### DOCUMENT PASSAGE:
## Start
LUCAS: Okay, everyone, here we have a teeny tiny vase with a special name. Look at the label for it. This is a ... choose. A choss. A chows? A chowus. Oh, man, I knew how to pronounce this like 5 seconds ago. Wait a second.

Hey, Sophia! How do you pronounce this vasey cup thing? Is it a ‘choose’?

SOPHIA: Bless you! It’s pronounced ‘koos’!

LUCAS: Thanks!

Koos. Koos, koos, koos. Okay, I’ll remember now.

It’s tricky, though, isn’t it? How do we normally pronounce ‘ch’ in English now? That’s right, ch. As in children chasing chickens chewing cheese.

But there are a few words in English where the ‘ch’ is pronounced ‘ck’, and usually that means we got the word from Ancient Greece. Can you think of any?

What about 'character'? The Ancient Greeks used that the same way we do, to describe a person.

Or 'chemical'? That’s from the Ancient Greek word to describe fluid or juice.

Or 'chaos'! When things are crazy and out of control. That’s from the Greek word kaos, which means a vast, empty space. Maybe if things are chaotic you feel like you’re about to fall into a vast, empty space.

So even though Ancient Greek hasn’t been spoken much for over 1,500 years, some of the words are still used all the time. Some things never change!
## End
According to the transcript, why is "ch" pronounced like "ck" in some English words? Answer in one to three sentences. Answer using only the transcript, with no outside knowledge.

### DATASET EXTRACT:
## Start
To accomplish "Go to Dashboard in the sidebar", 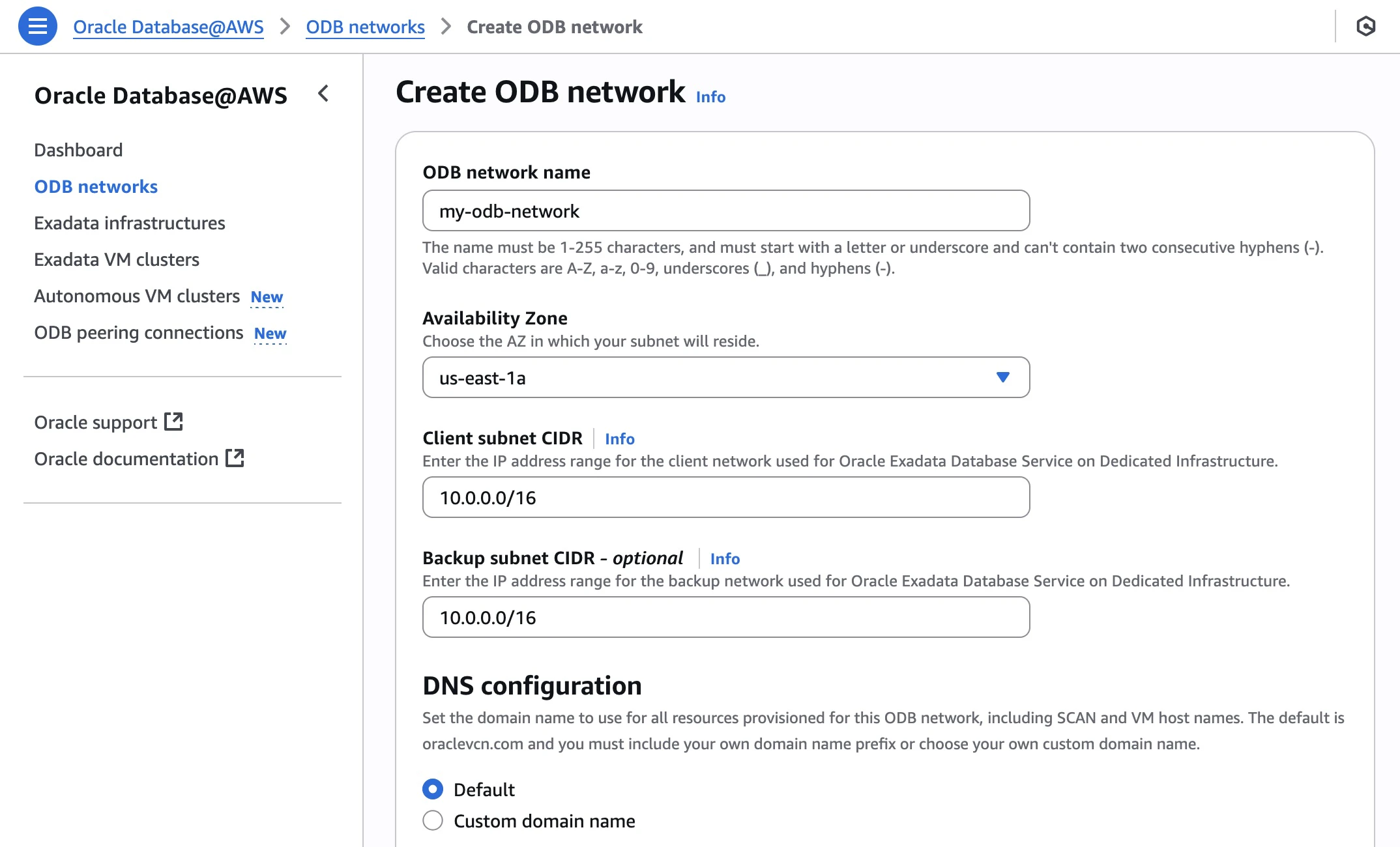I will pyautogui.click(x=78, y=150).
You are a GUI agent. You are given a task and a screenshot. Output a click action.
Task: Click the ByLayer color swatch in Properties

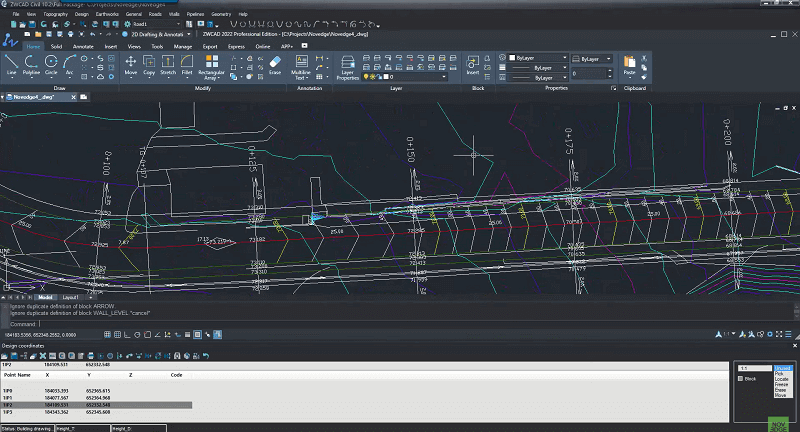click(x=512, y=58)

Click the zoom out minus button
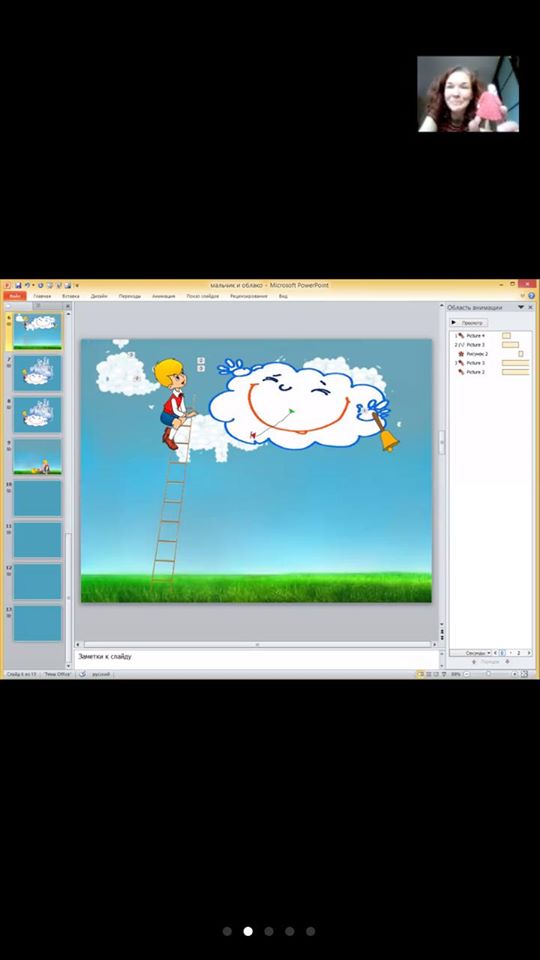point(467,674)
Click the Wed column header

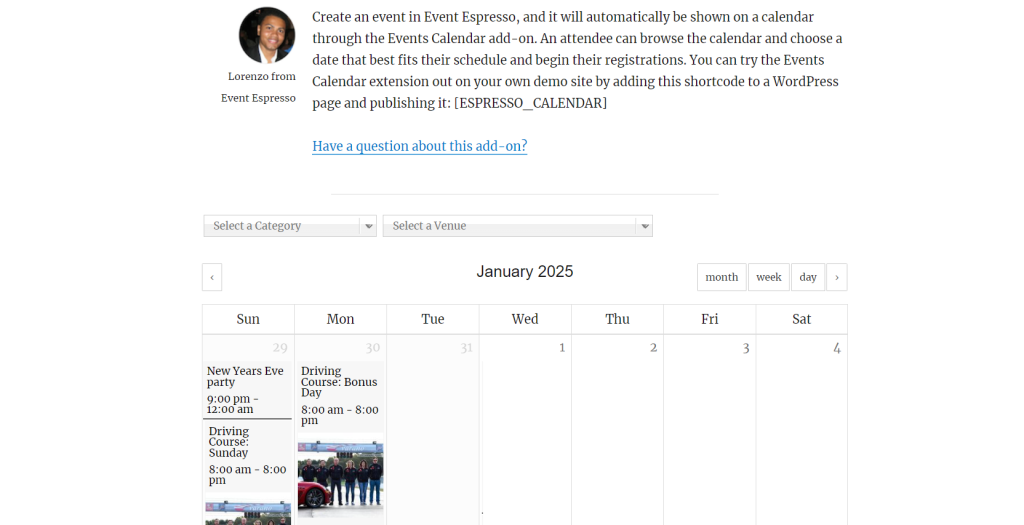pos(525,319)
## End
## Start
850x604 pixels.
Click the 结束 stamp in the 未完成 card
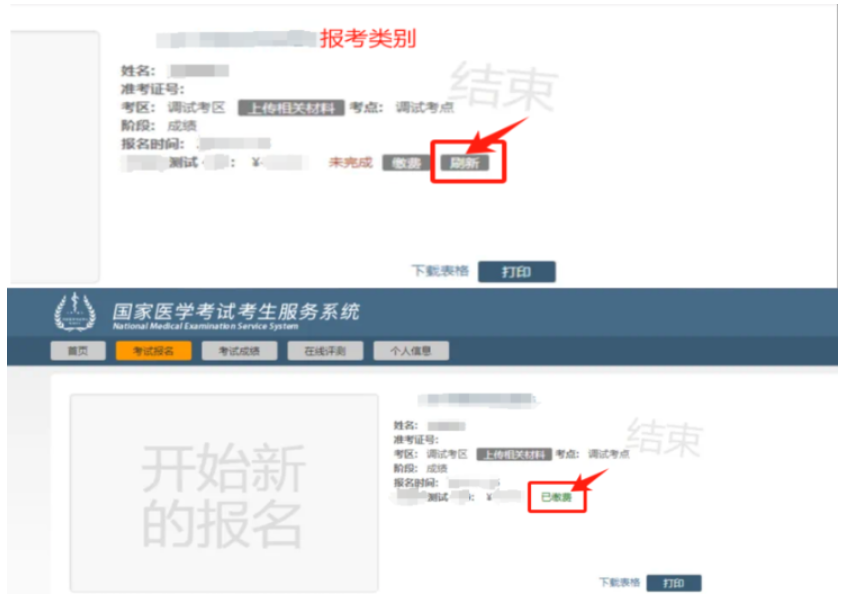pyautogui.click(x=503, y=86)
## End
### SOLUTION:
Usually it means English got the word from Ancient Greece. The transcript gives "character," "chemical," and "chaos" as examples.